# It's Tough Living on the Road



## WarmFront (Nov 10, 2009)

My husband and I have been together for 6 and half years. We have 2 wonderful children, a dog, and we learned recently that we will be adding a 3rd to the ranks. My husband's job requires that he travels.. a lot! Until this year, I have always stayed at our home with the kids and dog. However due to financial stress, we had to let go of the house and I left my job and now, we all are traveling on the road together. It makes for an uncomfortable situation when everyone is cramped in a hotel room or apartment for months on end. 
We have secured what we can to rent a house when it gets closer to the baby due date, but the stress, needless to say, is getting the best of us. In the past my hubby and I have always talked about things ahead of time and we have yet to get into a 'fight'. But noone is perfect and we have had our disagreements here and there. Now it seems he is starting push away from me rather than talk to me about certain things. 
If I bring up any topic that is stressful or involves finances, he shys away from it and gets defensive or worse, non verbal. It has affected our sex life as well. I don't like to nag about things and I try to be sensitive and give him some downtime before I bring anything stressful up (as it needs to be discussed). But it seems anytime is a bad time to discuss finances.
In the past couple of months, he has stopped responding to me during the day and he is very moody when he gets home. Some days I just give him an hour or so after he gets home to unwind, but that is not helping his mood (in fact I think it makes it worse). If I try to coax him or give him affection, his mood will improve until the cuddling is over and then, bam, right back to the sad, moody hubby. His moodiness has even affected the kids and they ask Daddy if he is alright quite a bit. 
Sex has become a non-item for the past 2 or 3 weeks, a serious drop from 4-5 times a week. We talk about it every night in bed, and every night it's either myself making an excuse or him making an excuse as to why not tonight. I feel bad when I say no, but I feel worse when he does. 
On a side note, if we talk about anything other than finances or the baby coming, he is a bit more cheerful and animate in our discussions. If we talk about light hearted subjects or anything non-stressful, he becomes almost his usual self, laughing and joking about. 
I know he is under a lot of stress as the only breadwinner and as such having to support a family on the road. But, I really want him to open up and talk to me. We have always talked about things in the past and I know us talking through it together would help. I also want him to understand that I feel the stress just as much as he does. 
Any insight would be greatly appreciated. 
Thanks for reading.


----------



## crazybunnie25 (Nov 18, 2009)

How many hours of the day does he work? When he comes home does he have any chores that he needs to take care of or does he just get to sit back and do nothing for the rest of the day?

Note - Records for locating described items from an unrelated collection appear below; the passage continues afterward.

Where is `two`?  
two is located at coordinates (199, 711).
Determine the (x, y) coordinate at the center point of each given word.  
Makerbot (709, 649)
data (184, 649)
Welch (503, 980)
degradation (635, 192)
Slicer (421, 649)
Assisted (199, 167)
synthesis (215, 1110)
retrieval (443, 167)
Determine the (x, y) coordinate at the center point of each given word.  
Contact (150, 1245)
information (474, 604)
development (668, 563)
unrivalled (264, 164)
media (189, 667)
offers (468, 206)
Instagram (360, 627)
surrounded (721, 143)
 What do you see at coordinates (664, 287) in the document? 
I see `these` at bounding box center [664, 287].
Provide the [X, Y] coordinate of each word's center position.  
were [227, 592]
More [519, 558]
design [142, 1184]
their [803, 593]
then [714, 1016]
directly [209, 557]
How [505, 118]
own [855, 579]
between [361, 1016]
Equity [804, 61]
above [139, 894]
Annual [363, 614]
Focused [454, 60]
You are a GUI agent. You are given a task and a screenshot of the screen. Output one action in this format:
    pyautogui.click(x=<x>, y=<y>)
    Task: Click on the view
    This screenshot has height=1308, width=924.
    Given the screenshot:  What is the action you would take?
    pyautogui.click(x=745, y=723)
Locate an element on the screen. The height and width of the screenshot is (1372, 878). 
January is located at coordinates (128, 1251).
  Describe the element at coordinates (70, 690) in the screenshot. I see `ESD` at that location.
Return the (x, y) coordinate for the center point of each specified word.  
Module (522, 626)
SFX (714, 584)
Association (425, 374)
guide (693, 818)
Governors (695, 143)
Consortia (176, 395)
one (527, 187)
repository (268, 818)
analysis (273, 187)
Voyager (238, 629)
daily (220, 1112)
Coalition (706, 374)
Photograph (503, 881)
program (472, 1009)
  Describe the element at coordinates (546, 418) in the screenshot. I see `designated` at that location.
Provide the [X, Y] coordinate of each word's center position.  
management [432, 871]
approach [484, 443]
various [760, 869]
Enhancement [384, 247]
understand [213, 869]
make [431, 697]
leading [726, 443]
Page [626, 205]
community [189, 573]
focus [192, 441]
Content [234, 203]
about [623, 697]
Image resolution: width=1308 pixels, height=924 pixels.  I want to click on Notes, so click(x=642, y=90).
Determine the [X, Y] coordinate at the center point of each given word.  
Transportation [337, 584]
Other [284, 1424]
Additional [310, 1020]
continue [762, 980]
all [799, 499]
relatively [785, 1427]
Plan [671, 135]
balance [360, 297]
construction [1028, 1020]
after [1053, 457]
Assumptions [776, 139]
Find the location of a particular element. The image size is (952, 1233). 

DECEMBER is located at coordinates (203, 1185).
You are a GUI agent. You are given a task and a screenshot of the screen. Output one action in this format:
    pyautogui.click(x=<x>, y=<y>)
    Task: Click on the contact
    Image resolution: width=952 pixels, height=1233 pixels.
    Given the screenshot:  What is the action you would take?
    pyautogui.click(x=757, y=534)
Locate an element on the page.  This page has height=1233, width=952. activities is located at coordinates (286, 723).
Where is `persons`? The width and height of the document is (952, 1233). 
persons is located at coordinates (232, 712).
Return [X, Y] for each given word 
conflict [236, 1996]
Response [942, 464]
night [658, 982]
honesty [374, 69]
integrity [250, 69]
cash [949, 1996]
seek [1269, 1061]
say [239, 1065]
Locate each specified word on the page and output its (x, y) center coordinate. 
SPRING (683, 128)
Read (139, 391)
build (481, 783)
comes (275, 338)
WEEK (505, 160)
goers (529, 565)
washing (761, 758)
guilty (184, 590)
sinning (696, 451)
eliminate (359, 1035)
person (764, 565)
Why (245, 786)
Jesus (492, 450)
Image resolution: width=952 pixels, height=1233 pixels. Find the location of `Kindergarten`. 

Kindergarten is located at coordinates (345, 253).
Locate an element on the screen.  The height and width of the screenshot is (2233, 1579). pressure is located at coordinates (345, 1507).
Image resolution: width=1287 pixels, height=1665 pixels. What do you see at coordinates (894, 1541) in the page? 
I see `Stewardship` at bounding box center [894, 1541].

Did you think about writing him a letter? When you do write, re-read it a few times around before giving it to you.

Do you blame him for anything? Have he blame you for anything?

Stress is a big factor in ruining relationships, but it looks like you are trying your very best to make this work.

ON A HAPPY NOTE: Congrads on the 3rd kid  How far along are you? How are you feeling with the baby in the tummy? Are you planning for a C-Section or Going natural?


----------